Data records:

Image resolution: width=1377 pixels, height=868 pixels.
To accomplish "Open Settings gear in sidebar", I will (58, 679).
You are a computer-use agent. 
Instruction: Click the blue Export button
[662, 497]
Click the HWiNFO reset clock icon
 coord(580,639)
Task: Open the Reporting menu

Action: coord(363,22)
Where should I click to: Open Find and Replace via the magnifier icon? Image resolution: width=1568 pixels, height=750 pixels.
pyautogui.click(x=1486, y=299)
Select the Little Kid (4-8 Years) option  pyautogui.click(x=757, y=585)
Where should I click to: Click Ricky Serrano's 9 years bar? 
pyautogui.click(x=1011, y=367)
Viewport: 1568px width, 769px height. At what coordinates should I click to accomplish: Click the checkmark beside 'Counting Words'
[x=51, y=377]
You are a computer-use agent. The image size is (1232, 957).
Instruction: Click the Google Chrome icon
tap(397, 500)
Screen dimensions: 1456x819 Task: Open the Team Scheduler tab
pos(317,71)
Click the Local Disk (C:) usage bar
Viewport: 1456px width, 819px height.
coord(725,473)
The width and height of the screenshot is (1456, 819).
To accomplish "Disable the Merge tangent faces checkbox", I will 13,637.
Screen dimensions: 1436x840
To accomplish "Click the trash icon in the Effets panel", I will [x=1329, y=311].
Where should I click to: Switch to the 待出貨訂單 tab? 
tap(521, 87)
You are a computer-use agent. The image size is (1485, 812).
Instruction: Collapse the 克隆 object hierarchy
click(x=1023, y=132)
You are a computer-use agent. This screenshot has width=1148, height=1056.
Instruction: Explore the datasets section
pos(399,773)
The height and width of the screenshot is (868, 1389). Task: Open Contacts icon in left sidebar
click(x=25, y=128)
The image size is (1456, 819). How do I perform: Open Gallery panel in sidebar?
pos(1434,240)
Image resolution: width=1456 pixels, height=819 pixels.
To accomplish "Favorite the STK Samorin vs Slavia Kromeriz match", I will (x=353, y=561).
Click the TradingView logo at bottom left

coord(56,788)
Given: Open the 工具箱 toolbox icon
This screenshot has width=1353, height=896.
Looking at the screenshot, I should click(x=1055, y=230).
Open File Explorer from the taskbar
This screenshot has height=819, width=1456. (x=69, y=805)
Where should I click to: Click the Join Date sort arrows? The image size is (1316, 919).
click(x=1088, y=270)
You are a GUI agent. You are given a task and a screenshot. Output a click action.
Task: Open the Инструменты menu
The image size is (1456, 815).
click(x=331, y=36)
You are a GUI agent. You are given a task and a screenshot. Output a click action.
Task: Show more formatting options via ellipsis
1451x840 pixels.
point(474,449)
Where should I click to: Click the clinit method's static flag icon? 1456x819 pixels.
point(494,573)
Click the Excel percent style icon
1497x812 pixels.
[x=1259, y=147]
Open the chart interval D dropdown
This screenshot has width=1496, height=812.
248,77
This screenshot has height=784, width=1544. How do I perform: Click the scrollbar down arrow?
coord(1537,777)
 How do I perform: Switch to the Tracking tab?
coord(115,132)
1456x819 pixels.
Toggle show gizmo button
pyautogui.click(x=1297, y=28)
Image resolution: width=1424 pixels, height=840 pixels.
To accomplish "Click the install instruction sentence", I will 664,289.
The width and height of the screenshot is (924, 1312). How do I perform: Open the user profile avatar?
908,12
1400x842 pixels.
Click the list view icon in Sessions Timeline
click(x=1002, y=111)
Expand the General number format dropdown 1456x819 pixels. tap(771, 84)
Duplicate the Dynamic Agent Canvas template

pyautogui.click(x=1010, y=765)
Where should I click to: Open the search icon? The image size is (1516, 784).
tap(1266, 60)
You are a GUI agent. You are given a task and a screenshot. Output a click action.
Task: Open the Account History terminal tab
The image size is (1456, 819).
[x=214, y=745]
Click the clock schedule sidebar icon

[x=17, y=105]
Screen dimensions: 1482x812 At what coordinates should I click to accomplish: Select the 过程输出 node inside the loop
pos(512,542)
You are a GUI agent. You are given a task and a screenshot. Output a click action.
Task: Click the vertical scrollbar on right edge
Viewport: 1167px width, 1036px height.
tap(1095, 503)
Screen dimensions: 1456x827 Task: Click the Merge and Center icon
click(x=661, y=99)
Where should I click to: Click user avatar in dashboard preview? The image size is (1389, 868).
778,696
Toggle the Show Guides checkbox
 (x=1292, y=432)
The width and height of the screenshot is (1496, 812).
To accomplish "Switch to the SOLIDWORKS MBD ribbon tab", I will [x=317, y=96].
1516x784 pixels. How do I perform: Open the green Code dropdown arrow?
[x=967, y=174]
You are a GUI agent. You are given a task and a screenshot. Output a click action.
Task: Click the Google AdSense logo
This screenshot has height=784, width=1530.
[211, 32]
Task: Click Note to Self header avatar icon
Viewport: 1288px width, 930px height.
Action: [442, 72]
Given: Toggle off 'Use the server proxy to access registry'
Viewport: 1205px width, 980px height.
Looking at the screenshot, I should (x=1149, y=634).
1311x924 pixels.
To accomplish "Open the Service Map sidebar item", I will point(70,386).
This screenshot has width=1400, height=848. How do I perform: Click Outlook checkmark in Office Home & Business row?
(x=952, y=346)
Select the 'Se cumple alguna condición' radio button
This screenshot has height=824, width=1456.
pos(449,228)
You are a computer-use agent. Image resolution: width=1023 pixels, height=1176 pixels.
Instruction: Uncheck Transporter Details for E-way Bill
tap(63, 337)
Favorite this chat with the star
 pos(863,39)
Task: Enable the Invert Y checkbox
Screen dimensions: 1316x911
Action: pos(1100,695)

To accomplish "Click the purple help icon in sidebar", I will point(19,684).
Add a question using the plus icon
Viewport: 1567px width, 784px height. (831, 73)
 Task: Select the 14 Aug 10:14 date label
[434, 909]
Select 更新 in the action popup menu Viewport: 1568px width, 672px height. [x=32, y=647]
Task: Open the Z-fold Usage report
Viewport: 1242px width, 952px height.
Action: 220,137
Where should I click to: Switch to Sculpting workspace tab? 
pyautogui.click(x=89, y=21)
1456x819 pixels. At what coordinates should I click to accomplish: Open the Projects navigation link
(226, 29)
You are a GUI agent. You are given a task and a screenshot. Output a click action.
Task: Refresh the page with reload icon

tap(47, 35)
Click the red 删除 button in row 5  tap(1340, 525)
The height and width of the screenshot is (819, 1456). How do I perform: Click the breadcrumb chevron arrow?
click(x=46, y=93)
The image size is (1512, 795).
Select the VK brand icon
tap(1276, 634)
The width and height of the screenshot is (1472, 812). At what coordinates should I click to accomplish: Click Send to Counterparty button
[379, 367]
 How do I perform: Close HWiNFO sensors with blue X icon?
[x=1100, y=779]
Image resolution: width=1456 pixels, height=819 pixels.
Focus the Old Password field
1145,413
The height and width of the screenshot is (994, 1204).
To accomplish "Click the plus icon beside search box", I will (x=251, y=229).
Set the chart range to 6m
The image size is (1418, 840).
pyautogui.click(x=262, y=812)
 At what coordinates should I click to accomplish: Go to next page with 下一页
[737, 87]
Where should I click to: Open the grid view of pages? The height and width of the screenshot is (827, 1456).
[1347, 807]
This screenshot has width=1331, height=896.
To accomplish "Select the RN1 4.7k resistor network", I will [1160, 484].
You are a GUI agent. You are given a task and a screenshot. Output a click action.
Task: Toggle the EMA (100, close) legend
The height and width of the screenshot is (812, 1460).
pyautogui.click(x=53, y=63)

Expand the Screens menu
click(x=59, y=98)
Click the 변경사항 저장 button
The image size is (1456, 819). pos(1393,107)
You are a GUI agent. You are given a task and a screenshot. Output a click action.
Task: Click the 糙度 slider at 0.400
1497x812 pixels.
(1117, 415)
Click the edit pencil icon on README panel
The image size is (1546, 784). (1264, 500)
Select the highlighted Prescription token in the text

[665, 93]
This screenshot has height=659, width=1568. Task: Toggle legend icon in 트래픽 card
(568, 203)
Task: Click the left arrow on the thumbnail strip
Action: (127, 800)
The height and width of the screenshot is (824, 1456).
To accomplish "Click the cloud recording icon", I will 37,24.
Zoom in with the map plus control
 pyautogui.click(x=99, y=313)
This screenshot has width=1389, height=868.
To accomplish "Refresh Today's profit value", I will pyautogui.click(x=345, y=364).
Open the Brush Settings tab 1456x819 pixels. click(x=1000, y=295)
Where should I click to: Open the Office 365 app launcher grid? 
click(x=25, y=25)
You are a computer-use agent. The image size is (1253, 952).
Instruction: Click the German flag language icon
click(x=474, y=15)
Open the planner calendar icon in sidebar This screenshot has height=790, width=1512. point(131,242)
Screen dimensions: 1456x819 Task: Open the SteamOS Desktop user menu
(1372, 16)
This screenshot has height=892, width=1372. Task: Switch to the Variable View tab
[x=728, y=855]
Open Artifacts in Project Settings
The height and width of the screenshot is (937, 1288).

(TASK ITEM): Within the entries, determine the count of lines containing the string "Settings" and output it alone.

(COMPLETED TASK): 3